TEKS BACAAN
____________

Personal Blog

Aishiteru: Buku, Penulis, Inspirasi, dan Moralitasnya

Walau raga kita terpisah jauh
Namun hati kita selalu dekat
Bila kau rindu pejamkan matamu
Dan rasakan aa…aku…
Kekuatan cinta kita takkan pernah rapuh
Terhapus ruang dan waktu…


Ah, indah benar lagu Aishiteru ini. Meski vokalisnya kesandung kasus KDRT, bodoh amatlah, itu urusan personal dia, nggak ada kaitannya dengan karyanya. Begitu juga seabrek kasus video Ariel Peterpan, bodoh amat jugalah, toh karya-karyanya sangat menginspirasi banyak sekali penikmatnya. Buat apa sih membahas aib orang lain, yang kelak akan dipertanggungjawabkannya sendiri di hadapan Tuhan? Bukankah Tuhan telah menegaskan barang siapa yang mengumbar aib orang, maka kelak di hadapan-Nya akan diumbar juga semua aibnya?
Ah, infotainment memang gila! Segila para pemirsanya yang selalu haus akan borok-borok orang lain di negeri ini! Atau, jangan-jangan negeri ini saja yang telah gila?!
Wwkkk…wkkkk…kalau sudah begini, kayak ustadz saja, ceramah sambil nesu-nesu, kultuman membahas tentang pentingnya kesabaran sambil menggebrak-gebrak podiumnya…xiiii…xiiiiiixixixiii…
Lalu, banyak pertanyaan menyeruak pepat, kalau begitu, di mana letak moralitas sang pencipta atau pelakunya?
Moralitas, moralitas, moralitas…
Kata yang amat sakti mandraguna, lebih memikat bahkan disbanding si Mandra sendiri, tetapi amat sangat sukar diwujudkan sebagai action! Ia lebih indah bagi jiwa kita sebagai lipstik, ucapan, pemanis bibir seksi, bukan action!
Dalam karut-marut kehidupan metro saat ini, saya sendiri kok lebih suka melakukan pemisahan antara moralitas pencipta dengan karyanya yang menyuarakan moralitas ya. Pikiran saya sederhana saja: saat saya membaca buku atau mendengarkan lagu atau menyimak khutbah agama sekalipun, sungguh yang tengah terjadi pada diri saya adalah internalisasi nilai-nilai bacaan atau pendengaran, bukan sang pencipta atau sang pengucap, bukan sang penyanyi atau penulis.
Proses internalisasi antara nyanyian atau bacaan itulah yang kemudian menancapkan nilai-nilai bermakna pada jiwa saya, bukan materi fisikal dari media yang menjadi penopang proses internalisasi. Sungguh tak ada bedanya apakah saya membaca buku itu dalam cetakan kertas buram yang melas prihatin itu ataukah dalam kertas HVS atau artpaper yang kempling mahal ra umum itu! Juga tak masalah apakah buku itu dicetak di Kota Kembang ataukah Niaga Swadaya! Juga apakah nyetaknya bayar cash atau ngutang!

____________

ENTRI HASIL EKSTRAKSI

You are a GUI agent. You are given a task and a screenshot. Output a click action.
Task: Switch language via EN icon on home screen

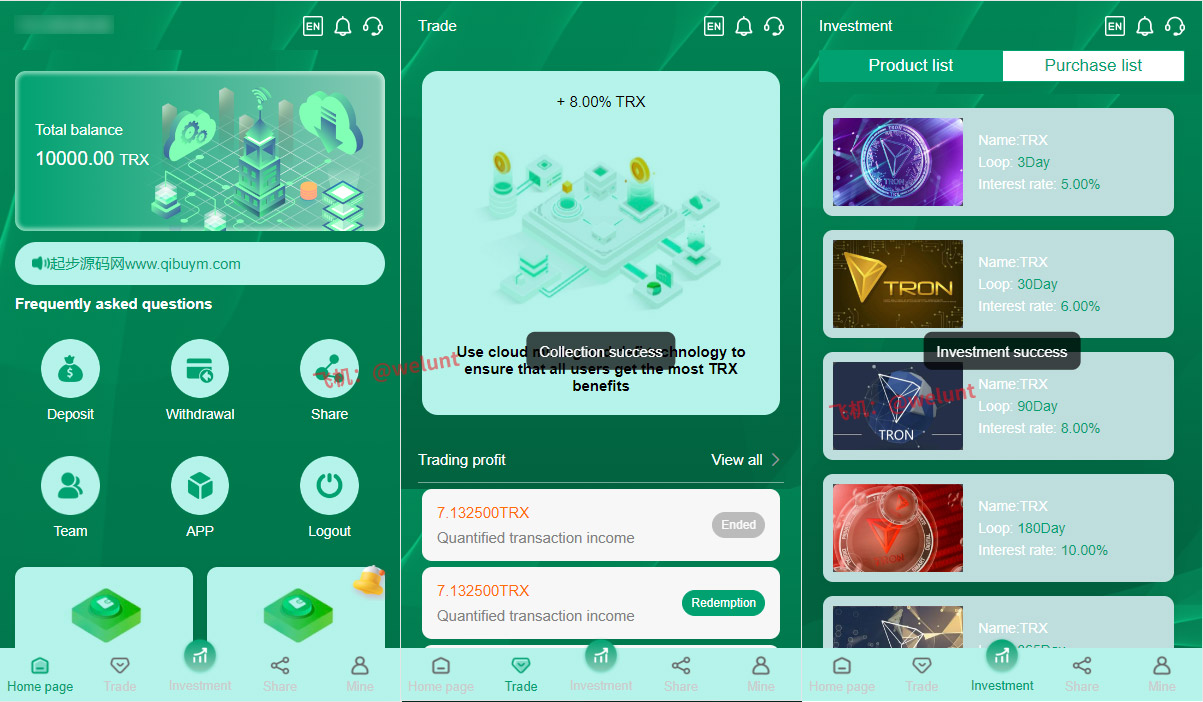click(x=313, y=26)
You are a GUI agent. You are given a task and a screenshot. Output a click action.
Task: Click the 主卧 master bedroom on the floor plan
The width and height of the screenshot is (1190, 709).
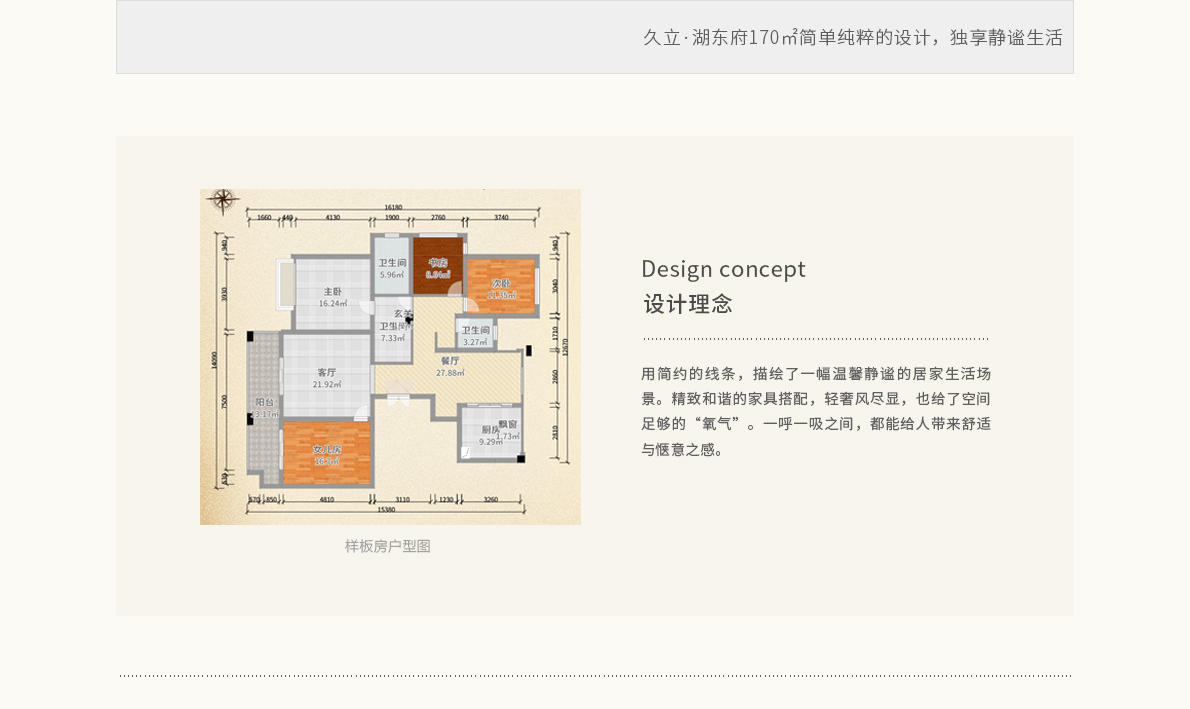pos(332,296)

____________

PETUNJUK LATIHAN
1. Ganti "click action" dengan "tap action" pada kedua entri tanpa mengubah bagian lainnya, lalu tulis ulang entri tersebut tanpa menyertakan gambarnya.
2. Lanjutkan tulisan blog tentang lagu Aishiteru dan moralitas penciptanya, mulai setelah kalimat terakhir yang tercantum.

JAWABAN PER TUGAS
1.
You are a GUI agent. You are given a task and a screenshot. Output a tap action.
Task: Switch language via EN icon on home screen

click(x=313, y=26)
You are a GUI agent. You are given a task and a screenshot. Output a tap action.
Task: Click the 主卧 master bedroom on the floor plan
The width and height of the screenshot is (1190, 709).
pos(332,296)

2.
Halaahhh, nggak penting banget semua media fisikal itu. Sekali lagi, nilai-nilai yang terkandung dalam buku itulah yang penting, yang menginternalisasi saat dibaca.
Bro/Sist, suka nggak suka, meminjam pikiran Kang Gadamer dan Mas Ricoeur, akan selalu terjadi diffusion of horizons antara teks yang ditulis sang pengarang (what is said) dengan pembaca yang melakukan pembacaan padanya (the act of saying).
Contoh, sedahsyat itu setiap tulisan Mario Teguh, sungguh kita nggak pernah tahu kualitas hubungan Mario Teguh dengan Tuhannya. Kalau kemudian ada ketaksempurnaan dalam diri Mario Teguh, apakah semua pikiran, karya, dan ucapannya menjadi kehilangan inspirasi?
Nggaklah!
Sama dengan tidak akan pernah mampunya kita untuk memvonis Aa’ Gym sebagai kurang bermoral lantaran suatu perilaku yang diyakininya sebagai yang baik dulu itu (wegah aku nyebutin…).
So, moralitas semestinya diberdirikan sebagai dirinya sendiri. Apakah sang pencipta atau penulis kemudian melakoni karyanya sendiri yang mengusung inspirasi itu, biarlah itu menjadi urusan penulisnya. Karya tetap akan menjadi karya yang kaya inspirasi sekalipun tidak selaras dengan action penciptanya.
Akhirnya, letak problemnnya ada pada diri kita selaku pembaca atau penikmatnya. Jika kita berpikir bahwa penulis dan karyanya haruslah selaras, berarti kita tergolong ke dalam kelompok pembaca idealis yang mengandaikan semua penulis adalah pelaku murni terhadap karya-karyanya. Betul, saya setuju, bahwa ini adalah maqam yang terbaik. Kita mengandaikan bahwa para penulis haruslah sebersih Imam Syafi’ie, Imam Ghazali, Sayyid Qutub, Ibn Athaillah, dll. Masalahnya, apa masih ada penulis-penulis sebersih mereka ya hari ini? Semoga aja…
Resiko terparah bagi kelompok pembaca idealis ini ialah akan mudah kehilangan kompas ilham atau inspirasi dari bacaannya lantaran sesaknya kekecewaan yang diciptakannya sendiri di lubang kepalanya dan liang hatinya begitu menyaksikan sang penulis divonis tidak selaras dengan kandungan moral karyanya.
Repot pol to? Sebentar-sebentar kecewa, sesak, nesu, mutung, menganggap sampah karya-karya inspiratif yang sungguh tidak akan pernah kehilangan nilai-nilai internalisasinya gara-gara persoalan acting moralitas yang sungguh amat luas tak berbatas.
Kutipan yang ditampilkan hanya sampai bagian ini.